Please copy out each line of the listing that contains the word "Summit".

*** Block opens ***

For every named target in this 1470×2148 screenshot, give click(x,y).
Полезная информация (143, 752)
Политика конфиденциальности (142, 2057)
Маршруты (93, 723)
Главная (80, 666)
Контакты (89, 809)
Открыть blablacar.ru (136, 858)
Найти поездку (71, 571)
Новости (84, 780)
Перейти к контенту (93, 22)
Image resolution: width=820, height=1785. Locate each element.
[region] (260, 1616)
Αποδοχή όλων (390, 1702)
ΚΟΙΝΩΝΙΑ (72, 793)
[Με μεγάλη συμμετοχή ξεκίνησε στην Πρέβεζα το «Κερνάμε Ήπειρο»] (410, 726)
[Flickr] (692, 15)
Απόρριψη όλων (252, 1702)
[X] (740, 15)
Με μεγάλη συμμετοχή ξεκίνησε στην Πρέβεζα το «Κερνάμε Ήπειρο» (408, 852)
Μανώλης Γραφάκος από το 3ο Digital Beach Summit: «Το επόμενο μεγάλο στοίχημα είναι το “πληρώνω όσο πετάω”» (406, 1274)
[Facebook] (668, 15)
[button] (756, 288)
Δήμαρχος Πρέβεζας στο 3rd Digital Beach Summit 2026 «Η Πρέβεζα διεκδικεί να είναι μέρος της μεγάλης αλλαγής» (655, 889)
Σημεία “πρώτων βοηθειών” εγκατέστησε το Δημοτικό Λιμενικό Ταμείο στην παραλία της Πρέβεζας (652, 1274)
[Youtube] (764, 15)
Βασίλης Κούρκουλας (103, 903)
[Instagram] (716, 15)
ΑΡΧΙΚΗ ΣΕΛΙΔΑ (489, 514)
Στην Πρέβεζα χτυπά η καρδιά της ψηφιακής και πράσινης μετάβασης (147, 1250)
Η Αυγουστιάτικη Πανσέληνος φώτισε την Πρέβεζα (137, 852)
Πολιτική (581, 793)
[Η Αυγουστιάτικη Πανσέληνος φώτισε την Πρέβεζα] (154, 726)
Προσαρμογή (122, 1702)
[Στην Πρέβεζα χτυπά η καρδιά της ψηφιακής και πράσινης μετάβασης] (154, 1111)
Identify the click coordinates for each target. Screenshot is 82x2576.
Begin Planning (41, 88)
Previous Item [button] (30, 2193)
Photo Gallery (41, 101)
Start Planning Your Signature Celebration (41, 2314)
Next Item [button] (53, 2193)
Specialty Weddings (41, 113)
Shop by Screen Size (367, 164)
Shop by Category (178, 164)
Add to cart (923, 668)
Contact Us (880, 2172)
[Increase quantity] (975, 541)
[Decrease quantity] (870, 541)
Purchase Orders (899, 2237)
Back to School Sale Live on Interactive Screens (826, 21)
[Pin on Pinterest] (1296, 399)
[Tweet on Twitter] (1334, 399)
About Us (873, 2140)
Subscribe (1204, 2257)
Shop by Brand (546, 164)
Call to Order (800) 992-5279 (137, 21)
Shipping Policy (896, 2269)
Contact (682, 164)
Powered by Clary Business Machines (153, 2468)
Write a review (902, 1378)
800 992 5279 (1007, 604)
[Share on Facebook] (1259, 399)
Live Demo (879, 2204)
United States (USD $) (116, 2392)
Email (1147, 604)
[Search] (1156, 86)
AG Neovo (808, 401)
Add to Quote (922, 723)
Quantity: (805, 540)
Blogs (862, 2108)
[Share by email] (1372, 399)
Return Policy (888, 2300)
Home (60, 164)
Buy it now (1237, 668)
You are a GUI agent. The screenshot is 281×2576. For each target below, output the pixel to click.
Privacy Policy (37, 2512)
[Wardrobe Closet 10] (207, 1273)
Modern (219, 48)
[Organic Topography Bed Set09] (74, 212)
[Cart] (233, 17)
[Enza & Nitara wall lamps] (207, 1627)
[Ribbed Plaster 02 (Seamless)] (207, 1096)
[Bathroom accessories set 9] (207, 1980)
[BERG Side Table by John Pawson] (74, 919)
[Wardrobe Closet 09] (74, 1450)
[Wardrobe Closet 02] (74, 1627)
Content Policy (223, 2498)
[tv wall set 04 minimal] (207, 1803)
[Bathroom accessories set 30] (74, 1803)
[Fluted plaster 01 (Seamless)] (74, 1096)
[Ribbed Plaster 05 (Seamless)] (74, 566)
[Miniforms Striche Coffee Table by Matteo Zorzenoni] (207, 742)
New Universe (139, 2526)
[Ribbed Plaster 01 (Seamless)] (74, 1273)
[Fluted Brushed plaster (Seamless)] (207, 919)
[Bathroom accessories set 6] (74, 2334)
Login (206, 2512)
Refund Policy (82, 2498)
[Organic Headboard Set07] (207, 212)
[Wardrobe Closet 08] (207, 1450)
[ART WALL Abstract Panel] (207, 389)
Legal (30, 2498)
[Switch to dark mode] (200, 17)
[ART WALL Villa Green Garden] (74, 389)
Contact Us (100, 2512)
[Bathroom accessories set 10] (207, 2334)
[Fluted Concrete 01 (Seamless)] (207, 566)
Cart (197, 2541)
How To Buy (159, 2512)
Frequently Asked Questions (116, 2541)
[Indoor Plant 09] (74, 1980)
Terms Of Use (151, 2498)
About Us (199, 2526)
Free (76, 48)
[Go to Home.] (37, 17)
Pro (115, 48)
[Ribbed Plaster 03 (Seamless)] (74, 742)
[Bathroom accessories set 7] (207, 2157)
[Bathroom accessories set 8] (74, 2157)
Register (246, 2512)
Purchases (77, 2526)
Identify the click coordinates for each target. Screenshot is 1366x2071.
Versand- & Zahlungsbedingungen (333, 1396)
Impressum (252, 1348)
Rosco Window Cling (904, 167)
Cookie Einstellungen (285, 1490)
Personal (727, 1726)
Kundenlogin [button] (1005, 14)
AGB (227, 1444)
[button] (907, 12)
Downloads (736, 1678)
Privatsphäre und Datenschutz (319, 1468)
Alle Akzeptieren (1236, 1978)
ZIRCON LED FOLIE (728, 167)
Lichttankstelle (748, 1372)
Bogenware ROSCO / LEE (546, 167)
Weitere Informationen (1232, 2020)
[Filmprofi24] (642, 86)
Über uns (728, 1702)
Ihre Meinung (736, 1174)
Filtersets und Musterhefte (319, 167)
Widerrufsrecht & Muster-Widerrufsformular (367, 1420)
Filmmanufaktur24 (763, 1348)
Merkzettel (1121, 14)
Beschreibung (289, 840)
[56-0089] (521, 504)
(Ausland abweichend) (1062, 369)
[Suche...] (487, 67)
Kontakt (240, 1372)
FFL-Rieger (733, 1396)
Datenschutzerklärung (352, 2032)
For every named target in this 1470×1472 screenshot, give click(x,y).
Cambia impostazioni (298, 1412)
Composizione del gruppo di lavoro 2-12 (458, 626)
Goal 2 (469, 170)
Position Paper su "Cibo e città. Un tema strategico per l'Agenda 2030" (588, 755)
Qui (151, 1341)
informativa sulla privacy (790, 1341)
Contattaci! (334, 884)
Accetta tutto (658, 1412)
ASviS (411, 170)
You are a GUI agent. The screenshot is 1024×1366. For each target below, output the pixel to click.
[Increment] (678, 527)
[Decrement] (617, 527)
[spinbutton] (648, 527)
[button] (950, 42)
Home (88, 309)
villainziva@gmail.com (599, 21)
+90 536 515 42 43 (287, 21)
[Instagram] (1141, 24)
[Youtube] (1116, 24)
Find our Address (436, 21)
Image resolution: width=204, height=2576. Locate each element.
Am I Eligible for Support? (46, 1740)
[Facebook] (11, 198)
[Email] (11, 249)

*** Block closes ***

Exercise result>
Μανώλης Γραφάκος από το 3ο Digital Beach Summit: «Το επόμενο μεγάλο στοίχημα είναι το “πληρώνω όσο πετάω”» (406, 1274)
Δήμαρχος Πρέβεζας στο 3rd Digital Beach Summit 2026 «Η Πρέβεζα διεκδικεί να είναι μέρος της μεγάλης αλλαγής» (655, 889)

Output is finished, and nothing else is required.